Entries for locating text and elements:
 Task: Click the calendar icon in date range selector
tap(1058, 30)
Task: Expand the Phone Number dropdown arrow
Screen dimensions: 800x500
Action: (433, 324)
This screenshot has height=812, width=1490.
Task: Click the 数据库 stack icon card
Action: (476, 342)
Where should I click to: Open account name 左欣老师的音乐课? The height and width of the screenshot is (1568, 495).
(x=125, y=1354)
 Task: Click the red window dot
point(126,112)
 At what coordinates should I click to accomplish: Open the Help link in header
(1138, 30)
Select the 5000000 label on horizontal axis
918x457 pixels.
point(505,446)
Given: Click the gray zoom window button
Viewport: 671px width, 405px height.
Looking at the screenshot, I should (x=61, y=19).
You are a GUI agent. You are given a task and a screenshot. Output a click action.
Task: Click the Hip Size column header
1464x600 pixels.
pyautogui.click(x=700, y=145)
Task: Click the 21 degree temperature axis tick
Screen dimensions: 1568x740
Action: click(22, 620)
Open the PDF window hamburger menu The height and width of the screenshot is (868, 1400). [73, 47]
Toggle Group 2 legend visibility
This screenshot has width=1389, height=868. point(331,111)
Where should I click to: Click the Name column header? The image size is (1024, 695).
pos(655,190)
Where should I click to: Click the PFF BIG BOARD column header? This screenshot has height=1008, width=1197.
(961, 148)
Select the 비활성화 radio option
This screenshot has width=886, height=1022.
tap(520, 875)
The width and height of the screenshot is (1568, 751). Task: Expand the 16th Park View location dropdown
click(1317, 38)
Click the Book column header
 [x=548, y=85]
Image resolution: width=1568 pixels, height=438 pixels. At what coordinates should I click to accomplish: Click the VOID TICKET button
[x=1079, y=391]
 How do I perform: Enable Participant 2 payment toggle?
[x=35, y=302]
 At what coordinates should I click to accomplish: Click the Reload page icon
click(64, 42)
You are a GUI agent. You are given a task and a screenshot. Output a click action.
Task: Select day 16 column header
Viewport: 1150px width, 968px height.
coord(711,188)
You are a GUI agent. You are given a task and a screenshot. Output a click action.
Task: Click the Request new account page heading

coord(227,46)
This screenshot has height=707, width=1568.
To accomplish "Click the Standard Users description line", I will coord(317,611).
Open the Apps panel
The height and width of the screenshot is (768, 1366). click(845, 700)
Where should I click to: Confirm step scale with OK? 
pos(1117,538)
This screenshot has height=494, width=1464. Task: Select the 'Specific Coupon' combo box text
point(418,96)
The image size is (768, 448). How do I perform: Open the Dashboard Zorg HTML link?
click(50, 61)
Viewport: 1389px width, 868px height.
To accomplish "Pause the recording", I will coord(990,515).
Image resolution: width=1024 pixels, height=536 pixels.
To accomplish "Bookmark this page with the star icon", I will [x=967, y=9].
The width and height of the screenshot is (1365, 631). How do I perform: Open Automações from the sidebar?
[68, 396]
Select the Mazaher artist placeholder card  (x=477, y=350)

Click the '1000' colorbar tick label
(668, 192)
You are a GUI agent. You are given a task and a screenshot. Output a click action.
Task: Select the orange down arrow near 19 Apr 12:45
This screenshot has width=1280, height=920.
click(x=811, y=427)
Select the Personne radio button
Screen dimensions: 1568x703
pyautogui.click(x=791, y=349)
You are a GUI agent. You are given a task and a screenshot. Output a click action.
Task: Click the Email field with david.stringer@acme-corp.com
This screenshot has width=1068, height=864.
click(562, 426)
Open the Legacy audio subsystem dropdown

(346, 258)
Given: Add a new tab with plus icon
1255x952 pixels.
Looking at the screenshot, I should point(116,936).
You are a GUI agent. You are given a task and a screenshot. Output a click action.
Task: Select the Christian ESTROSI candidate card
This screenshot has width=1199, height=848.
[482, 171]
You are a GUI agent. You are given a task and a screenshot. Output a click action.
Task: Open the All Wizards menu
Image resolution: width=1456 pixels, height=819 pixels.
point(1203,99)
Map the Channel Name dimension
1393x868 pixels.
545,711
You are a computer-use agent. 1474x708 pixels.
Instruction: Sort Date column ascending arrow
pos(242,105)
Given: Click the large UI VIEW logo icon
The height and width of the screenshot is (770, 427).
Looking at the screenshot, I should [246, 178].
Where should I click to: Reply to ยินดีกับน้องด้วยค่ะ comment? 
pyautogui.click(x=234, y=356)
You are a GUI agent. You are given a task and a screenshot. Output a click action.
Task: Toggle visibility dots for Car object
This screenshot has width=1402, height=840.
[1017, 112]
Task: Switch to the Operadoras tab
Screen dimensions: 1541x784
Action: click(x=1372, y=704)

:: EXERCISE ::
Edit the data above so that each "column header" becomes "column heading", with nothing else altered.

:: SOLUTION ::
 Task: Click the calendar icon in date range selector
tap(1058, 30)
Task: Expand the Phone Number dropdown arrow
Screen dimensions: 800x500
Action: (433, 324)
This screenshot has height=812, width=1490.
Task: Click the 数据库 stack icon card
Action: (476, 342)
Where should I click to: Open account name 左欣老师的音乐课? The height and width of the screenshot is (1568, 495).
(x=125, y=1354)
 Task: Click the red window dot
point(126,112)
 At what coordinates should I click to accomplish: Open the Help link in header
(1138, 30)
Select the 5000000 label on horizontal axis
918x457 pixels.
point(505,446)
Given: Click the gray zoom window button
Viewport: 671px width, 405px height.
Looking at the screenshot, I should (x=61, y=19).
You are a GUI agent. You are given a task and a screenshot. Output a click action.
Task: Click the Hip Size column heading
1464x600 pixels.
pyautogui.click(x=700, y=145)
Task: Click the 21 degree temperature axis tick
Screen dimensions: 1568x740
Action: click(22, 620)
Open the PDF window hamburger menu The height and width of the screenshot is (868, 1400). [73, 47]
Toggle Group 2 legend visibility
This screenshot has width=1389, height=868. point(331,111)
Where should I click to: Click the Name column heading? The image size is (1024, 695).
pos(655,190)
Where should I click to: Click the PFF BIG BOARD column heading? This screenshot has height=1008, width=1197.
(961, 148)
Select the 비활성화 radio option
This screenshot has width=886, height=1022.
tap(520, 875)
The width and height of the screenshot is (1568, 751). Task: Expand the 16th Park View location dropdown
click(1317, 38)
Click the Book column heading
 [x=548, y=85]
Image resolution: width=1568 pixels, height=438 pixels. At what coordinates should I click to accomplish: Click the VOID TICKET button
[x=1079, y=391]
 How do I perform: Enable Participant 2 payment toggle?
[x=35, y=302]
 At what coordinates should I click to accomplish: Click the Reload page icon
click(64, 42)
You are a GUI agent. You are given a task and a screenshot. Output a click action.
Task: Select day 16 column heading
Viewport: 1150px width, 968px height.
coord(711,188)
You are a GUI agent. You are given a task and a screenshot. Output a click action.
Task: Click the Request new account page heading

coord(227,46)
This screenshot has height=707, width=1568.
To accomplish "Click the Standard Users description line", I will coord(317,611).
Open the Apps panel
The height and width of the screenshot is (768, 1366). click(845, 700)
Where should I click to: Confirm step scale with OK? 
pos(1117,538)
This screenshot has height=494, width=1464. Task: Select the 'Specific Coupon' combo box text
point(418,96)
The image size is (768, 448). How do I perform: Open the Dashboard Zorg HTML link?
click(50, 61)
Viewport: 1389px width, 868px height.
To accomplish "Pause the recording", I will coord(990,515).
Image resolution: width=1024 pixels, height=536 pixels.
To accomplish "Bookmark this page with the star icon", I will [x=967, y=9].
The width and height of the screenshot is (1365, 631). How do I perform: Open Automações from the sidebar?
[68, 396]
Select the Mazaher artist placeholder card  (x=477, y=350)

Click the '1000' colorbar tick label
(668, 192)
You are a GUI agent. You are given a task and a screenshot. Output a click action.
Task: Select the orange down arrow near 19 Apr 12:45
This screenshot has width=1280, height=920.
click(x=811, y=427)
Select the Personne radio button
Screen dimensions: 1568x703
pyautogui.click(x=791, y=349)
You are a GUI agent. You are given a task and a screenshot. Output a click action.
Task: Click the Email field with david.stringer@acme-corp.com
This screenshot has width=1068, height=864.
click(562, 426)
Open the Legacy audio subsystem dropdown

(346, 258)
Given: Add a new tab with plus icon
1255x952 pixels.
Looking at the screenshot, I should point(116,936).
You are a GUI agent. You are given a task and a screenshot. Output a click action.
Task: Select the Christian ESTROSI candidate card
This screenshot has width=1199, height=848.
[482, 171]
You are a GUI agent. You are given a task and a screenshot. Output a click action.
Task: Open the All Wizards menu
Image resolution: width=1456 pixels, height=819 pixels.
point(1203,99)
Map the Channel Name dimension
1393x868 pixels.
545,711
You are a computer-use agent. 1474x708 pixels.
Instruction: Sort Date column ascending arrow
pos(242,105)
Given: Click the large UI VIEW logo icon
The height and width of the screenshot is (770, 427).
Looking at the screenshot, I should [246, 178].
Where should I click to: Reply to ยินดีกับน้องด้วยค่ะ comment? 
pyautogui.click(x=234, y=356)
You are a GUI agent. You are given a task and a screenshot. Output a click action.
Task: Toggle visibility dots for Car object
This screenshot has width=1402, height=840.
[1017, 112]
Task: Switch to the Operadoras tab
Screen dimensions: 1541x784
Action: click(x=1372, y=704)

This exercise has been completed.